### Requirement 1
Present the records as a Markdown table with the columns Line and Content, covering only the stretch from the start of the records through the line containing "[x=117, y=162]", both ends included. Number each row and leave out blank lines.

3.            Establishment of Escrow Account.

 

(a)       Pursuant to the Letter of Direction, the Escrow Account has been established with the Transfer Agent, the Escrowed Shares have been issued in the name of U.S. Bank National Association as Escrow Agent. Buyer and the Seller Representative have provided that the Escrow Agent shall have complete and exclusive control over the Escrowed Shares (subject to and in accordance with the terms hereof).

 

(b)       The Escrow Agent will control and direct the disposition of the Escrowed Shares only in accordance with the terms and conditions of this Agreement and the Letter of Direction.

### Data extract
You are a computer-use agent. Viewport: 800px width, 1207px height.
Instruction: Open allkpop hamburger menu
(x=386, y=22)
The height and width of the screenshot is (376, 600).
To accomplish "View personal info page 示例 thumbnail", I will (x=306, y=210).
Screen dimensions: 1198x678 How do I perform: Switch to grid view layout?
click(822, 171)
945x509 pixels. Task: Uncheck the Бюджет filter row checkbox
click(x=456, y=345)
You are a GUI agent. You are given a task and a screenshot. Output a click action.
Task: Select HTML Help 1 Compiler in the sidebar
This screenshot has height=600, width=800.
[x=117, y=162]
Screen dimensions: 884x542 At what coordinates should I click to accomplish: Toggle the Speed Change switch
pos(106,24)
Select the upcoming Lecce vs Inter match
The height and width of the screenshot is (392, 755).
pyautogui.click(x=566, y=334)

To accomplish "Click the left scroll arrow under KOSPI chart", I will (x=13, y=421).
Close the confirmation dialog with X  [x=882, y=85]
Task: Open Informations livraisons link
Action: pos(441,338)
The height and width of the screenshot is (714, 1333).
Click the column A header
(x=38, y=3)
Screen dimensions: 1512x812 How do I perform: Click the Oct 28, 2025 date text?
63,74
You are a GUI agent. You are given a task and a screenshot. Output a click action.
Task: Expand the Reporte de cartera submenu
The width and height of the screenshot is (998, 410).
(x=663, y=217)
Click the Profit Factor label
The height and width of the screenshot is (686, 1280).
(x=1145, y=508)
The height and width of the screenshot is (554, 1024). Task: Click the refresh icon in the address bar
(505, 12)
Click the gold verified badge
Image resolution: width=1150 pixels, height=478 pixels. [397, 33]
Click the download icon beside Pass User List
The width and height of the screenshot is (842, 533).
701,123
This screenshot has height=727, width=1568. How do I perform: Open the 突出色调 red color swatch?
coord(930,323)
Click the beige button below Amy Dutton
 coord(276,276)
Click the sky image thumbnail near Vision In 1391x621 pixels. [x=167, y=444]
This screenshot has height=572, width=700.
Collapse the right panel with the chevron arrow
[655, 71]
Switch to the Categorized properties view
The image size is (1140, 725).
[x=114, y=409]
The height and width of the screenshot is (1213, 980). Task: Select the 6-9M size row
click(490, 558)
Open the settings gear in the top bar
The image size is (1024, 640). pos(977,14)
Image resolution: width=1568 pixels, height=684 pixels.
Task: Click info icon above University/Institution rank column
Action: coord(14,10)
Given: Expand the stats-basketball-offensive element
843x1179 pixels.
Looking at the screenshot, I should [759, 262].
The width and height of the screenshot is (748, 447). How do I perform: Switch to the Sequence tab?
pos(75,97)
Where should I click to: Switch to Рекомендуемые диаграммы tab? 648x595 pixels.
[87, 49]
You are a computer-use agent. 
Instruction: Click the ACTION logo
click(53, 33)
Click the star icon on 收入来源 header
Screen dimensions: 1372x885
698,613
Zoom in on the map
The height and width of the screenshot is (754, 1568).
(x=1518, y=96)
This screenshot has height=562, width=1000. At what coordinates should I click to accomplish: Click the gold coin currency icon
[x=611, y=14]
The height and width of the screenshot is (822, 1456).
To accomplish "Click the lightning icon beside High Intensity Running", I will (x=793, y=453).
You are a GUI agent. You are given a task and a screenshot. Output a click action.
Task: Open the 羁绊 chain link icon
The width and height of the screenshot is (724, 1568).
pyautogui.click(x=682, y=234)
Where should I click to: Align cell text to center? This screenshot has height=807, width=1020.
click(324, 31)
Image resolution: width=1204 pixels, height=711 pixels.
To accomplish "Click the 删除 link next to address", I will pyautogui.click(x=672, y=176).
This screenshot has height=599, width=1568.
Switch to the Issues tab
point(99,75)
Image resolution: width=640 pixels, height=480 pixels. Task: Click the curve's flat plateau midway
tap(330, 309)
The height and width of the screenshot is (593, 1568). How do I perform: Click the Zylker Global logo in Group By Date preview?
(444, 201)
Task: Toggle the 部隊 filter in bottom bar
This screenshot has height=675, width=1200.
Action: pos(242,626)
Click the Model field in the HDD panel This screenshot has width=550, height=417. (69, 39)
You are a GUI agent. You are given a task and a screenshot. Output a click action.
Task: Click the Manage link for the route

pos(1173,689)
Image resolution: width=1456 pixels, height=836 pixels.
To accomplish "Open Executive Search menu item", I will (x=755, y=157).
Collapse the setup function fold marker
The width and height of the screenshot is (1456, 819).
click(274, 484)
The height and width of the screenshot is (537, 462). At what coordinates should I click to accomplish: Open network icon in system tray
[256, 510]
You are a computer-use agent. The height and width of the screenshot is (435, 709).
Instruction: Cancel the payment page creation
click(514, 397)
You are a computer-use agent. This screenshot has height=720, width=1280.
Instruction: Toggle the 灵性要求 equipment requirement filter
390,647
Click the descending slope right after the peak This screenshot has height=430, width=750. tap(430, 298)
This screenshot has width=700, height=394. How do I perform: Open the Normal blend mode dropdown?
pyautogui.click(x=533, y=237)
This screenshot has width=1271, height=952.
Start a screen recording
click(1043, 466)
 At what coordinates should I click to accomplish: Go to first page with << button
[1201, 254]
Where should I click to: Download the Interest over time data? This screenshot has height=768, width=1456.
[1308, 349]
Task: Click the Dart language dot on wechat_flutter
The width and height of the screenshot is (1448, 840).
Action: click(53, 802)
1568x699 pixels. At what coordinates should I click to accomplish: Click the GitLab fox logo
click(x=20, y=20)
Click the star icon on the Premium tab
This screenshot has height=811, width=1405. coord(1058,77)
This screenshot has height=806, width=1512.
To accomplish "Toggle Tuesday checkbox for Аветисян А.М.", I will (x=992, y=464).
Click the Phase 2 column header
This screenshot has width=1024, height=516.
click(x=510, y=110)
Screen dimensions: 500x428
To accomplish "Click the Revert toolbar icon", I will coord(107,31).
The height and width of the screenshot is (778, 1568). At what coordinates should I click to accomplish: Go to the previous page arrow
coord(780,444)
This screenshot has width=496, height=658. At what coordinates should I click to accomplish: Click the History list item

### Requirement 2
Retype the stretch of the escrow account section from "(a)       Pursuant to the" through "Letter of Direction." word for word.

### Exercise output 1
| Line | Content |
|---|---|
| 1 | You are a computer-use agent. Viewport: 800px width, 1207px height. |
| 2 | Instruction: Open allkpop hamburger menu |
| 3 | (x=386, y=22) |
| 4 | The height and width of the screenshot is (376, 600). |
| 5 | To accomplish "View personal info page 示例 thumbnail", I will (x=306, y=210). |
| 6 | Screen dimensions: 1198x678 How do I perform: Switch to grid view layout? |
| 7 | click(822, 171) |
| 8 | 945x509 pixels. Task: Uncheck the Бюджет filter row checkbox |
| 9 | click(x=456, y=345) |
| 10 | You are a GUI agent. You are given a task and a screenshot. Output a click action. |
| 11 | Task: Select HTML Help 1 Compiler in the sidebar |
| 12 | This screenshot has height=600, width=800. |
| 13 | [x=117, y=162] |

### Exercise output 2
(a)       Pursuant to the Letter of Direction, the Escrow Account has been established with the Transfer Agent, the Escrowed Shares have been issued in the name of U.S. Bank National Association as Escrow Agent. Buyer and the Seller Representative have provided that the Escrow Agent shall have complete and exclusive control over the Escrowed Shares (subject to and in accordance with the terms hereof).

 

(b)       The Escrow Agent will control and direct the disposition of the Escrowed Shares only in accordance with the terms and conditions of this Agreement and the Letter of Direction.